Demgemäß liegt z. B. ein Mangel des Einspruchs vor, wenn die Einspruchsschrift verspätet, also nach Ablauf der Neunmonatsfrist, beim EPA eingegangen ist, oder wenn der Einspruch zwar rechtzeitig innerhalb der Einspruchsfrist, aber durch einen amtsseitig in einer Aktennotiz niedergelegten Telefonanruf nur mündlich mitgeteilt wurde. Ein hierunter fallender Mangel ist auch bei einem Einspruch vorhanden, der entgegen den Vorschriften des Art. 99 (1) bei einer Zentralbehörde für den gewerblichen Rechtsschutz eines Vertragsstaats oder einer dieser nachgeordneten Behörde eingereicht und von dieser Behörde nicht oder nicht so rechtzeitig weitergeleitet wurde, dass er bis zum Ablauf der Einspruchsfrist beim EPA eingegangen ist.
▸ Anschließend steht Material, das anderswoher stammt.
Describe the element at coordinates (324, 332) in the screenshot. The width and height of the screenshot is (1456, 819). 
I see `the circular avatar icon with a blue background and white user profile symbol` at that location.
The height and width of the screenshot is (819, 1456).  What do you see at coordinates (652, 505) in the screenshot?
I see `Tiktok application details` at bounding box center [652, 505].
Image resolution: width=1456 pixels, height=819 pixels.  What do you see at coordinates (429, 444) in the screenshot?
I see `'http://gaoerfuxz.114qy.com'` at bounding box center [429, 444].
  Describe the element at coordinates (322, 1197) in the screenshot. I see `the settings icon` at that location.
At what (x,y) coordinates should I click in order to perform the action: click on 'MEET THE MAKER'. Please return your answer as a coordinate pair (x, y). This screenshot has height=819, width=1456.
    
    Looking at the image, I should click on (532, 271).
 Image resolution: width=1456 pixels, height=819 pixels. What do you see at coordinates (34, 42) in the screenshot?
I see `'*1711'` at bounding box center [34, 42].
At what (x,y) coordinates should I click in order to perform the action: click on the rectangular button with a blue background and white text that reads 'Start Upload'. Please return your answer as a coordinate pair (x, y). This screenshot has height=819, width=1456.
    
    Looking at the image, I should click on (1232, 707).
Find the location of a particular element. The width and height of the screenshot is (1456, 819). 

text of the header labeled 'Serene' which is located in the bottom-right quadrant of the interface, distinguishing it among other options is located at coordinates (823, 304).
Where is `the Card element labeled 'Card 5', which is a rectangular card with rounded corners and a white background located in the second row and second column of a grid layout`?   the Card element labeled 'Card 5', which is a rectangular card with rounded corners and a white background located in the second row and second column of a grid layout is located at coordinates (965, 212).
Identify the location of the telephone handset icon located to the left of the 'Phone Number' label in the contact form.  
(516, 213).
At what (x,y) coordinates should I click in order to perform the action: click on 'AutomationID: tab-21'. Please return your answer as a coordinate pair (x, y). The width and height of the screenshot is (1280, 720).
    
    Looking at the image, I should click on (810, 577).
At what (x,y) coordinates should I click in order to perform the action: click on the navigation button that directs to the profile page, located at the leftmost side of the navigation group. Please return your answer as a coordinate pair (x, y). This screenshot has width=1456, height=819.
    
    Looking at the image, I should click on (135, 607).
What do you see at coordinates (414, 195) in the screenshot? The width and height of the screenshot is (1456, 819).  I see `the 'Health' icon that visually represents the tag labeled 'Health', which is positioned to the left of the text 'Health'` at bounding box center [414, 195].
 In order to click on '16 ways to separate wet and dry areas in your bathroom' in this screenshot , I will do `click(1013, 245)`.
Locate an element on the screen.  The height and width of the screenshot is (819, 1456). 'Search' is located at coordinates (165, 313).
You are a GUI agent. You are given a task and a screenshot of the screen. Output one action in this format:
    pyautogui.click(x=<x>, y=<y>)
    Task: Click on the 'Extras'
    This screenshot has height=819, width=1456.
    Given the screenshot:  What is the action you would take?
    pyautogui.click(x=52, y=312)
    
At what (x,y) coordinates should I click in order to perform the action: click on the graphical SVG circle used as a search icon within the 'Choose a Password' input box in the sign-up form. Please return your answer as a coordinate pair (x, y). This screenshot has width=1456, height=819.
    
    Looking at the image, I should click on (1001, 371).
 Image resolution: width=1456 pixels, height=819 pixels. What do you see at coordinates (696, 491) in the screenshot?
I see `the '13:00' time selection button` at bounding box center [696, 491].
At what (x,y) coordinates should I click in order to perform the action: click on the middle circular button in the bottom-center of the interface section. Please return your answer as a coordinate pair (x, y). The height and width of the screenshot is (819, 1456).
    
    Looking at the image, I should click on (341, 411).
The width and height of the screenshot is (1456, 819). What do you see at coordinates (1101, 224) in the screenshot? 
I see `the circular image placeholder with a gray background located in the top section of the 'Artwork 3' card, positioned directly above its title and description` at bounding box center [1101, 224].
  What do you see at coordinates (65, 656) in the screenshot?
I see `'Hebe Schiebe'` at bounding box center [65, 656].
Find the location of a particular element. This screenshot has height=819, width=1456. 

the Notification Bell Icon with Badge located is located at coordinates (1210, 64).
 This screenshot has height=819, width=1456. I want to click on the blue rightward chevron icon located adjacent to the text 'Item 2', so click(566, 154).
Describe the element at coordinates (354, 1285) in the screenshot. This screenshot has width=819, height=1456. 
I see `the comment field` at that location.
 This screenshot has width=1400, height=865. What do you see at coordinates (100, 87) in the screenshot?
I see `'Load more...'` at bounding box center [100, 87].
Eine gesetzliche Verpflichtung, einen Einspruch an das EPA weiterzuleiten, besteht für die genannten Behörden nicht.
ii)In der Einspruchsschrift ist das europäische Patent, gegen das Einspruch eingelegt wird, nicht hinreichend bezeichnet.
Ein solcher Mangel liegt vor, wenn das EPA aufgrund der Angaben in der Einspruchsschrift das betreffende Patent nicht identifizieren kann, also wenn z. B. allein der Inhaber des angegriffenen Patents, gegebenenfalls in Verbindung mit der Bezeichnung der Erfindung dieses Patents, in der Einspruchsschrift genannt ist. Derartige Angaben allein bezeichnen das angegriffene europäische Patent nicht hinreichend, es sei denn, der alleinig genannte Inhaber besitzt nur ein einziges Patent oder ein Patent neben weiteren Patenten, dessen Gegenstand auf die in der Einspruchsschrift genannte Bezeichnung der Erfindung zutrifft, aber sich von den Gegenständen der übrigen Patente dieses Inhabers eindeutig unterscheidet. Die alleinige Nennung der Nummer des angegriffenen europäischen Patents in der Einspruchsschrift stellt eine hinreichende Bezeichnung des betreffenden Patents dar, vorausgesetzt, dass keine sich widersprechenden Informationen gegeben werden, z. B. die Namensangabe des Patentinhabers widersprüchlich ist, und der Widerspruch aufgrund der gegebenen Informationen nicht beseitigt werden kann.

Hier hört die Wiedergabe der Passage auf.